WRITTEN EXERCISE:
Identify every line below that contains the word "Open" and copy each one.

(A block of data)
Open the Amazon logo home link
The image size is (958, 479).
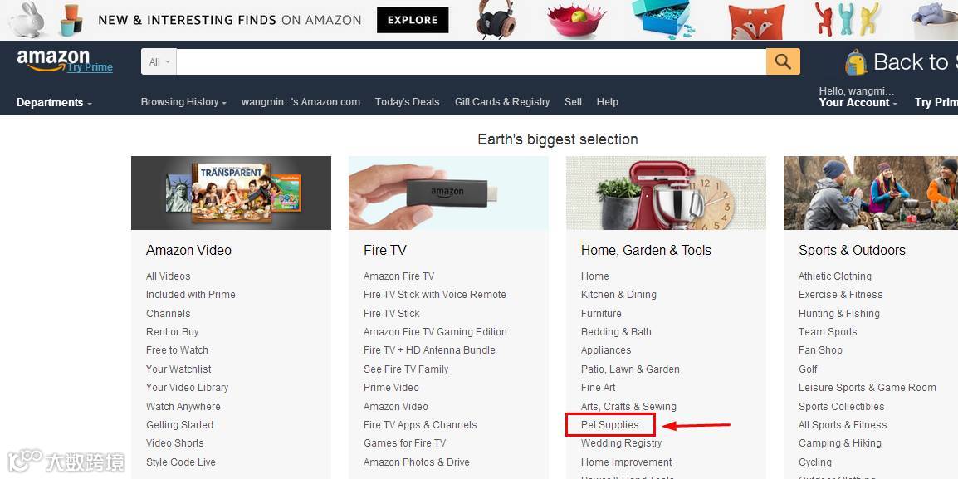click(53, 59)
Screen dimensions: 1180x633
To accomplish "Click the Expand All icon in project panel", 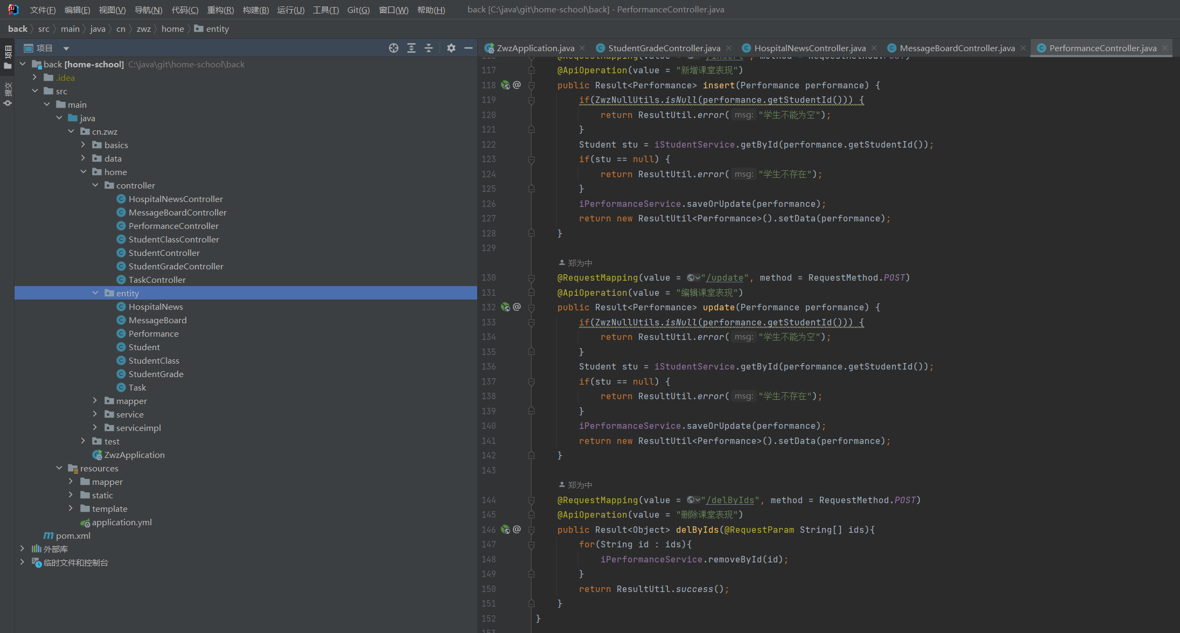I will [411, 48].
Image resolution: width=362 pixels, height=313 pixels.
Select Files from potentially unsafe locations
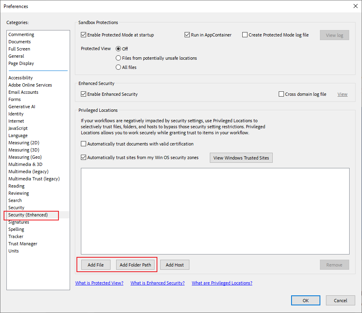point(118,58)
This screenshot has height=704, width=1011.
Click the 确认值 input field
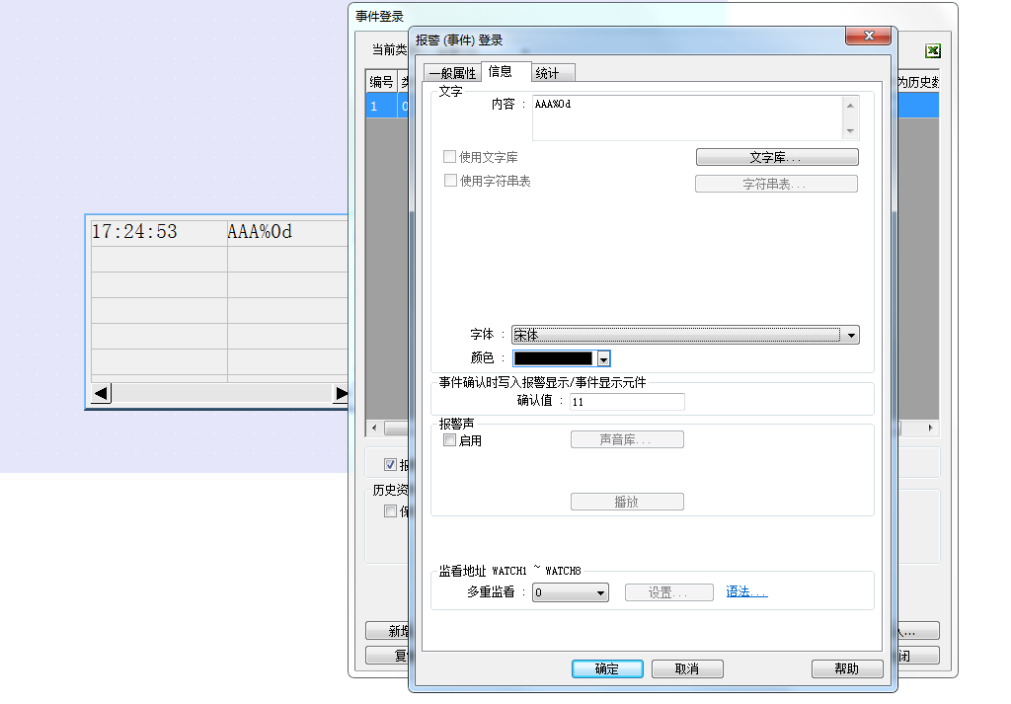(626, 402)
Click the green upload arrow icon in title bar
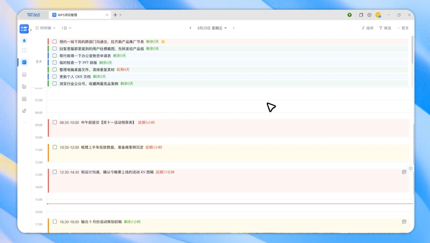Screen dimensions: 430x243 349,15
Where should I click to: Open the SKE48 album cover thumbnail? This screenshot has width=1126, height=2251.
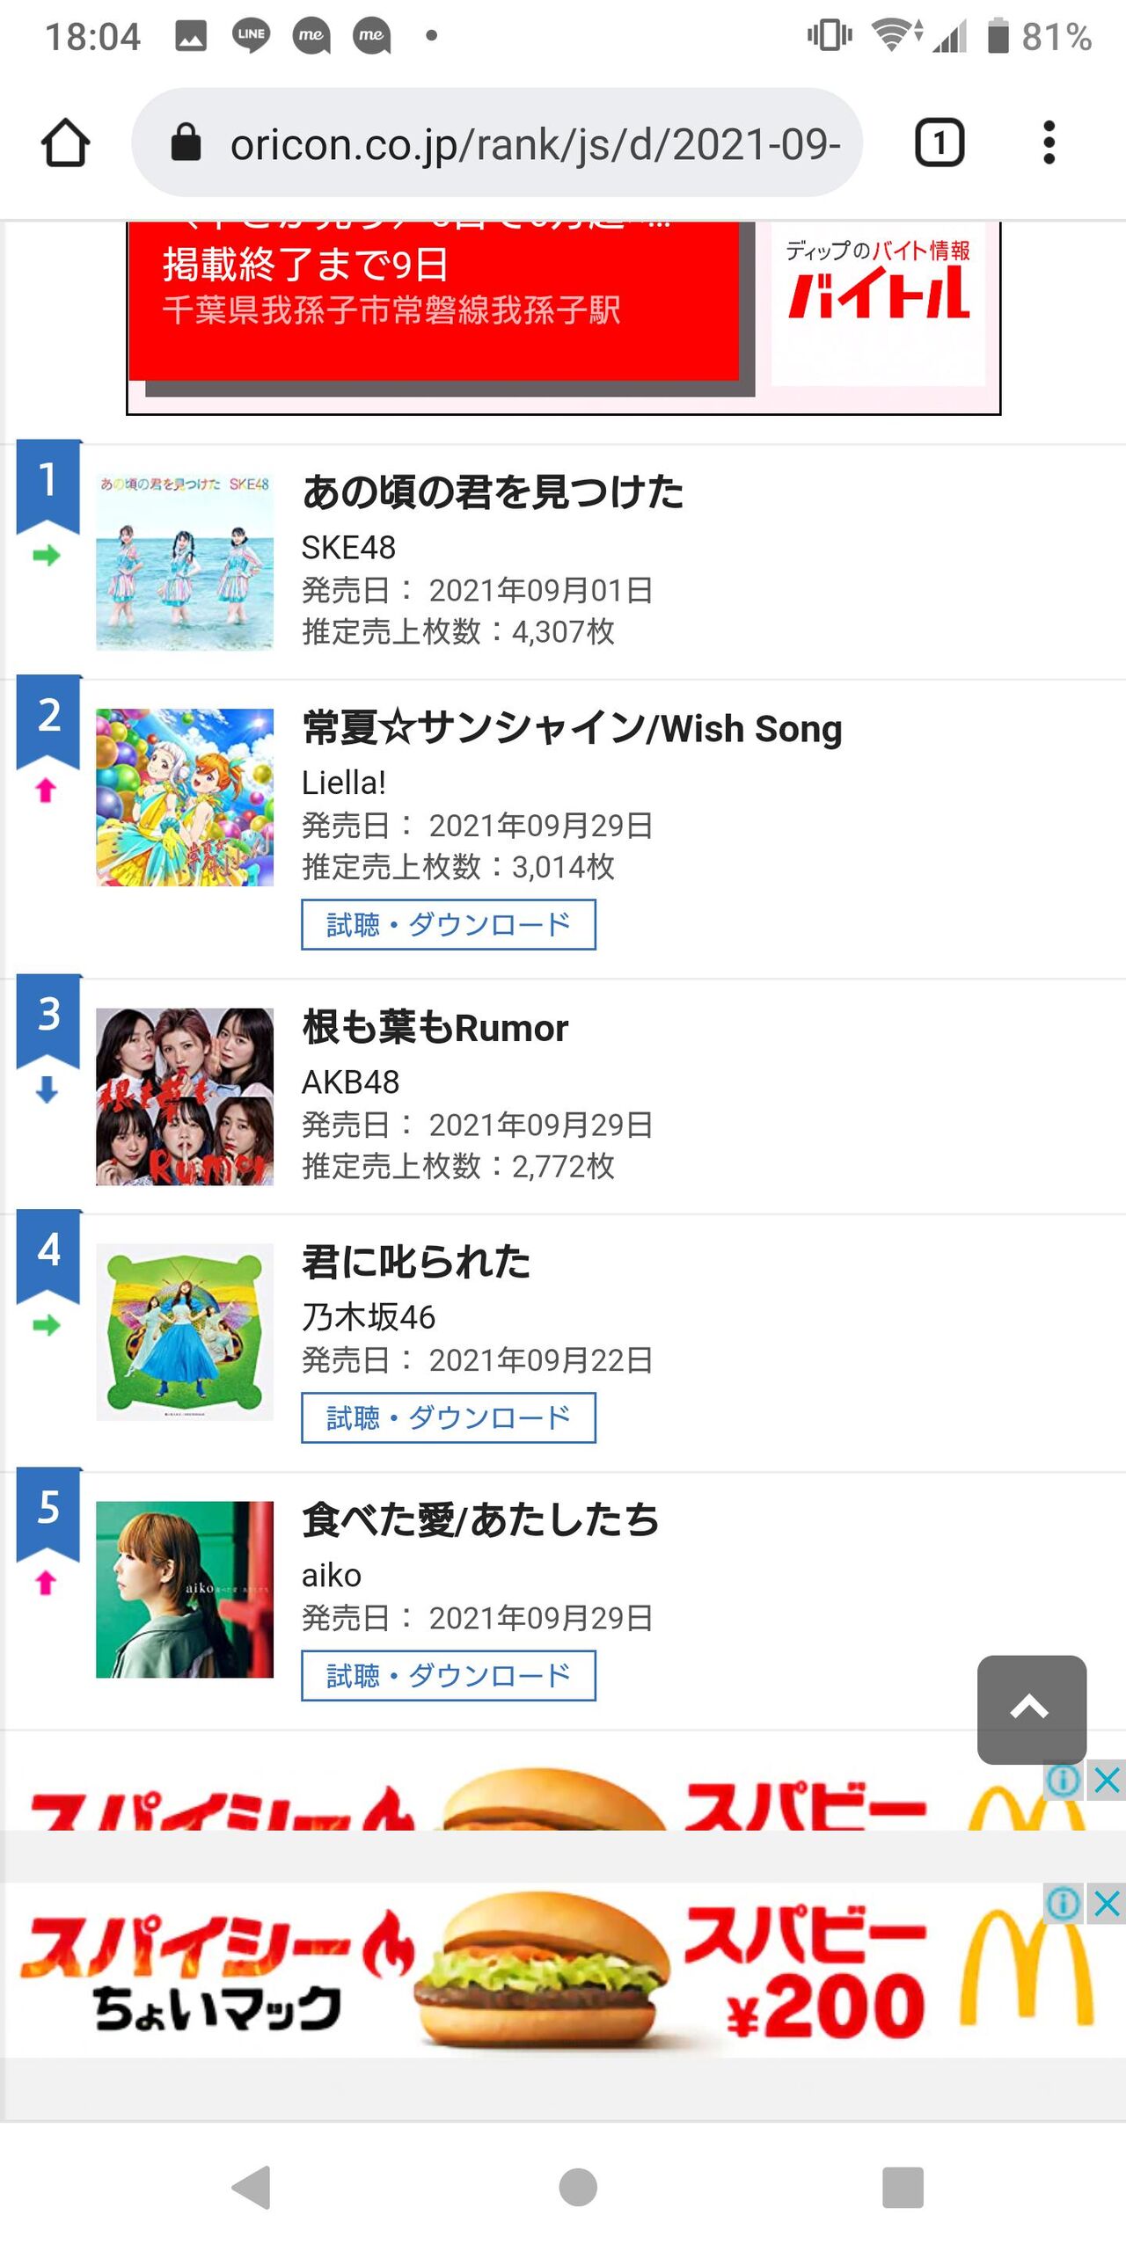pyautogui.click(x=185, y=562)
...
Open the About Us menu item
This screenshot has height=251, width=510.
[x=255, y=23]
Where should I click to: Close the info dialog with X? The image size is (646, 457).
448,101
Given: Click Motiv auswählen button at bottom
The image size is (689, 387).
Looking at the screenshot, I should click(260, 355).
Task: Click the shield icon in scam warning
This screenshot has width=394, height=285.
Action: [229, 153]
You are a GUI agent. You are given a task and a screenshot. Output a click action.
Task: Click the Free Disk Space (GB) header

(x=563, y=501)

EXERCISE ANSWER:
Open the Amazon logo home link
Where should I click to: Open the SKE48 album cover thumbnail? This screenshot has width=1126, height=2251.
Open the About Us menu item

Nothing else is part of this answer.